Start a swarm like any other task with the aio_run_no_wait method:

swarm = await mageflow.aswarm(tasks=[initial_task])
await swarm.aio_run_no_wait(message)
All tasks in the swarm will receive the message once they get a task slot to run (the number of slots can be configured with the max_concurrency parameter in SwarmConfig).

Adding Tasks

Use aio_run_in_swarm() to add and schedule a task in one step:

swarm = await mageflow.aswarm(tasks=[initial_task])
await swarm.aio_run_no_wait(SwarmMessage(swarm_data="shared"))

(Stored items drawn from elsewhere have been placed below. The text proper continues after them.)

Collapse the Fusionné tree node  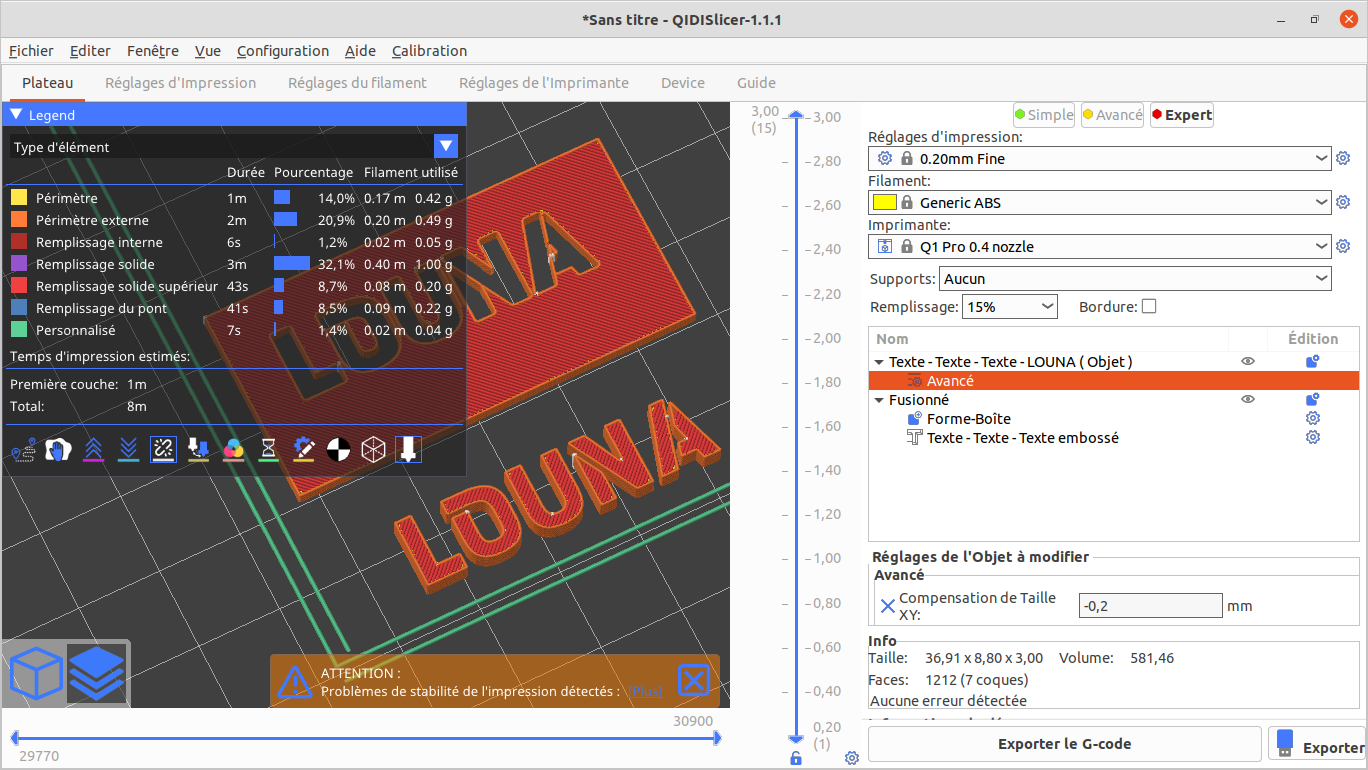(879, 400)
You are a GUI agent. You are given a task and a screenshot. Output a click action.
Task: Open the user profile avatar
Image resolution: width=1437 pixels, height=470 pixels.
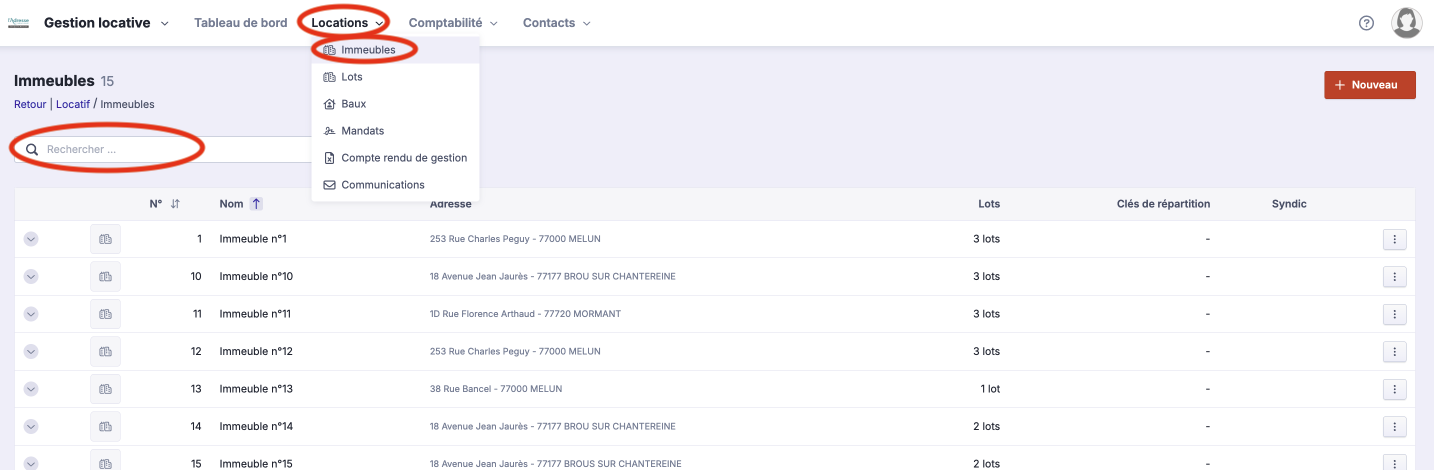[1406, 23]
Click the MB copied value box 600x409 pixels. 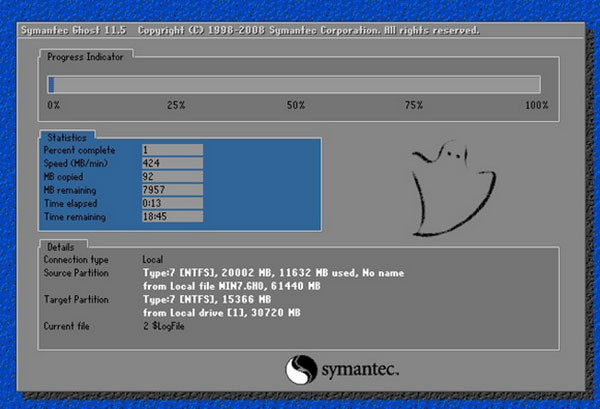point(172,176)
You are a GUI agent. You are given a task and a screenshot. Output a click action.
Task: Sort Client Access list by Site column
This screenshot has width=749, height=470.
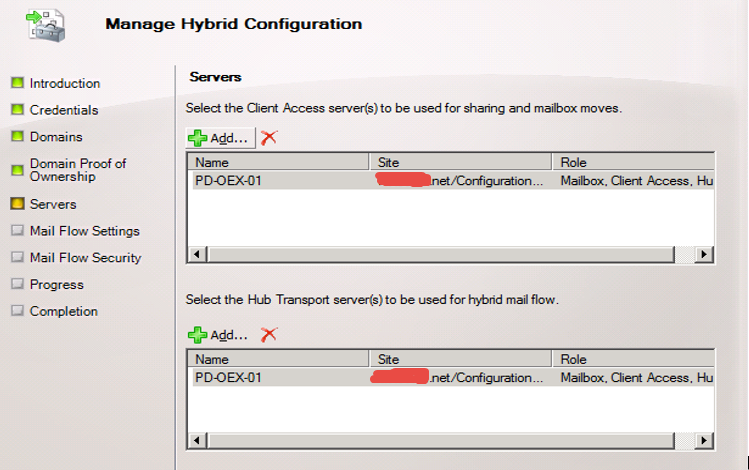tap(460, 162)
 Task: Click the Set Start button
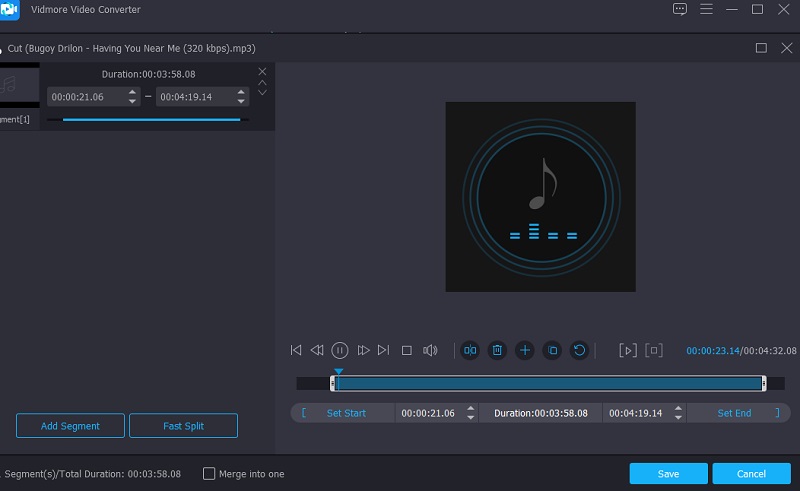346,413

await swarm.aio_run_in_swarm(additional_task, TaskMessage(data="task-specific"))

The task receives its own message data merged with the swarm's shared parameters. Configure the message model to ignore extra fields so the merge doesn't affect the task:

class NewTaskMessage(BaseModel):
    data: str
    model_config = ConfigDict(extra="ignore")

class SwarmMessage(BaseModel):
    swarm_data: str

@hatchet.task()
async def new_task(message: NewTaskMessage):
    print(message.data)

swarm = await mageflow.aswarm(tasks=[initial_task])
await swarm.aio_run_no_wait(SwarmMessage(swarm_data="swarm_data"))

await swarm.aio_run_in_swarm(new_task, NewTaskMessage(data="hello"))
# Or send multiple tasks
multiple_tasks = await new_task.aduplicate_many(3)
await swarm.aio_run_in_swarm(multiple_tasks, NewTaskMessage(data="hello"))

Closing a Swarm

When you're done adding tasks to the swarm, close it.

await swarm.close_swarm()

# Or create a pre-closed swarm
swarm = await mageflow.aswarm(
    tasks=task_list,
    is_swarm_closed=True
)
Once the swarm is closed, it will not accept new tasks and will trigger completion callbacks when all tasks complete.

Concurrency Control

Swarms automatically manage task concurrency:

file_tasks = [
    await mageflow.asign("process-file", file_path=f"file_{i}.txt")
    for i in range(20)
]

swarm = await mageflow.aswarm(
    tasks=file_tasks,
    config=SwarmConfig(max_concurrency=5),
    is_swarm_closed=True
)

# Only 5 tasks run simultaneously
# As each completes, the next queued task starts
await swarm.aio_run_no_wait(ProcessMessage())

This is especially useful when you want to manage a sudden peak in tasks without deploying new workers to support the load.

Failure Handling

Control how swarms handle task failures:

# Stop after 3 failures
swarm = await mageflow.aswarm(
    tasks=risky_tasks,
    error_callbacks=[handle_swarm_failure],
    config=SwarmConfig(stop_after_n_failures=3)
)

# Continue despite individual failures (no stop limit)
swarm = await mageflow.aswarm(
    tasks=optional_tasks,
    success_callbacks=[process_results],
    config=SwarmConfig(stop_after_n_failures=None)
)

Swarm Callback

The swarm triggers callbacks when all tasks complete. The callback receives a list of all the task results (see ReturnValue Annotation docs).

Example Use Cases

Parallel File Processing

file_paths = ["file1.csv", "file2.csv", "file3.csv"]
process_tasks = [
    await mageflow.asign("process-csv-file", file_path=path)
    for path in file_paths
]

consolidate_results = await mageflow.asign("consolidate-results")
handle_processing_errors = await mageflow.asign("handle-file-errors")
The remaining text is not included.